Door Maarten Kalkwiek – advocaat in Ondernemingsrecht op 2016-12-22

Goed nieuws voor kredietverstrekkers. De Hoge Raad heeft bij arrest van 9 december 2016 de positie van pandhouders versterkt. Dit arrest is dus met name van belang voor banken en andere personen die geld uitlenen, zoals vermogende particulieren en private equity fondsen. Kredietverstrekkers bedingen meestal zekerheden. Die zekerheden zien erop dat als de kredietnemer (degene die het geld leent) failliet gaat, de kredietverstrekker zoveel mogelijk van zijn lening terugkrijgt.

Een belangrijk zekerheidsrecht is het pandrecht op de vorderingen die de kredietnemer (pandgever) op zijn debiteuren heeft. Het gaat dan dus om zakelijke kredietnemers die diensten of spullen verkopen en daar van hun klanten geld voor krijgen. Op het moment dat de kredietnemer failliet gaat zullen nog een boel debiteuren moeten betalen (al is het maar omdat de betalingstermijn op de factuur nog niet is verstreken). De kredietverstrekker (pandhouder) kan dan – als hij zijn pandrechten goed heeft onderhouden door deze regelmatig te registreren bij de belastingdienst – deze debiteuren dwingen om aan hem te betalen. Om dat doel te bereiken heeft de kredietverstrekker nu een nieuw middel: dat is het dreigen met het aanvragen van het faillissement van de debiteur. In extreme gevallen kan dit dreigement zelfs worden uitgevoerd.
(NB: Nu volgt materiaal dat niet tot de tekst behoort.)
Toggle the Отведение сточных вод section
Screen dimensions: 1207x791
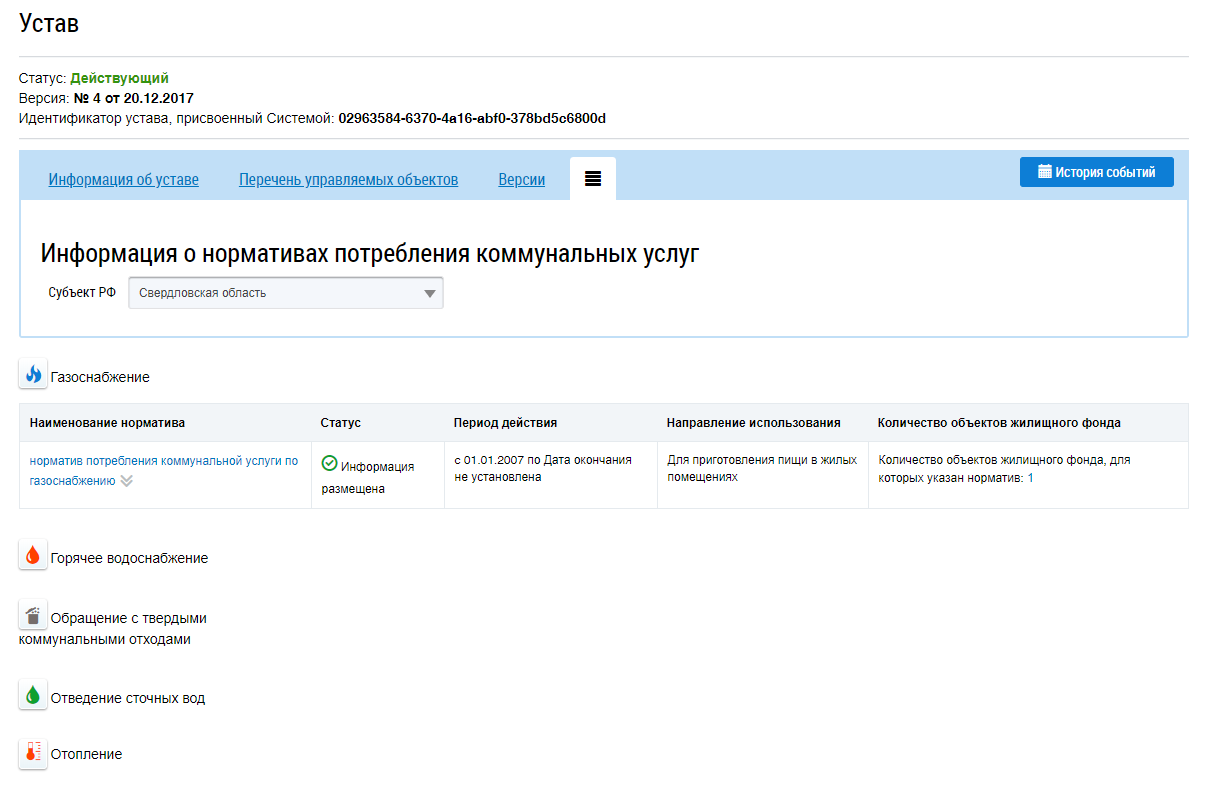pos(127,698)
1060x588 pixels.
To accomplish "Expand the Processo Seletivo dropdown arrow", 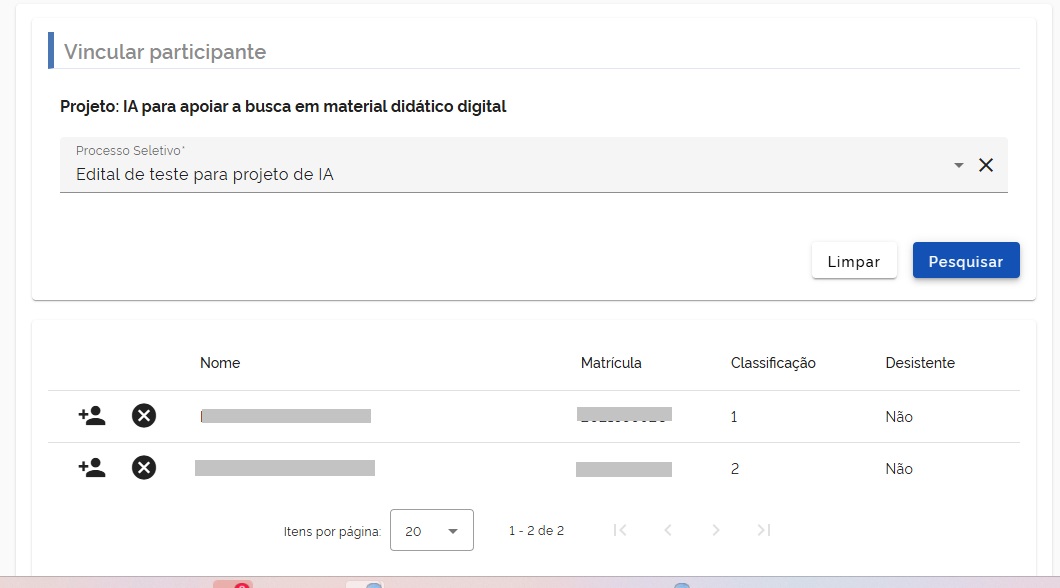I will (x=958, y=165).
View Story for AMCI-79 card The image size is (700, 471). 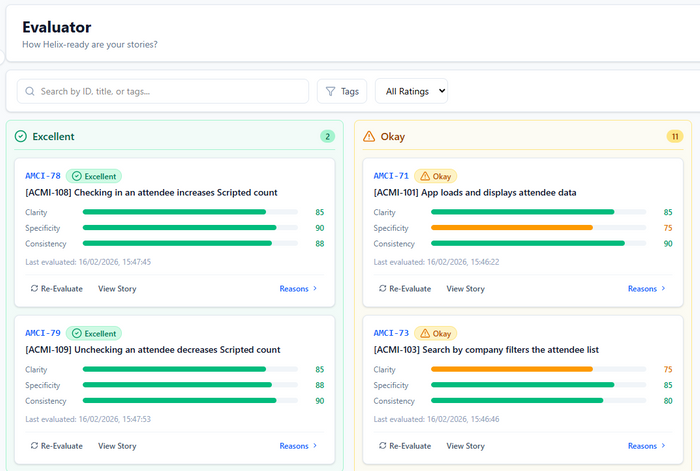(117, 446)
Dit arrest past in een tendens waarin de Hoge Raad de positie van kredietverstrekkers verstevigt. De bedoeling hiervan is om kredietverstrekking te faciliteren. Dat is immers goed voor de economie. Saillant detail is dat de Hoge Raad om dit doel te bereiken de wet en de bedoelingen van de wetgever nogal vrij interpreteert (de Hoge Raad als wetgever-plaatsvervanger?). In andere zaken over andere onderwerpen weigert de Hoge Raad dat juist, en verwijst hij expliciet naar de wetgever om nieuwe regels in te voeren. Zie bijvoorbeeld mijn blog over het arrest van 2 december 2016 over de uitzendovereenkomst. Wat dat aangaat mag de Hoge Raad worden verdacht van resultaatsgerichte rechtspraak in plaats van consistente handhaving van bepaalde principes. Hoe dan ook, voor kredietverstrekkers pakt dat meestal, en zeker ook deze keer, goed uit.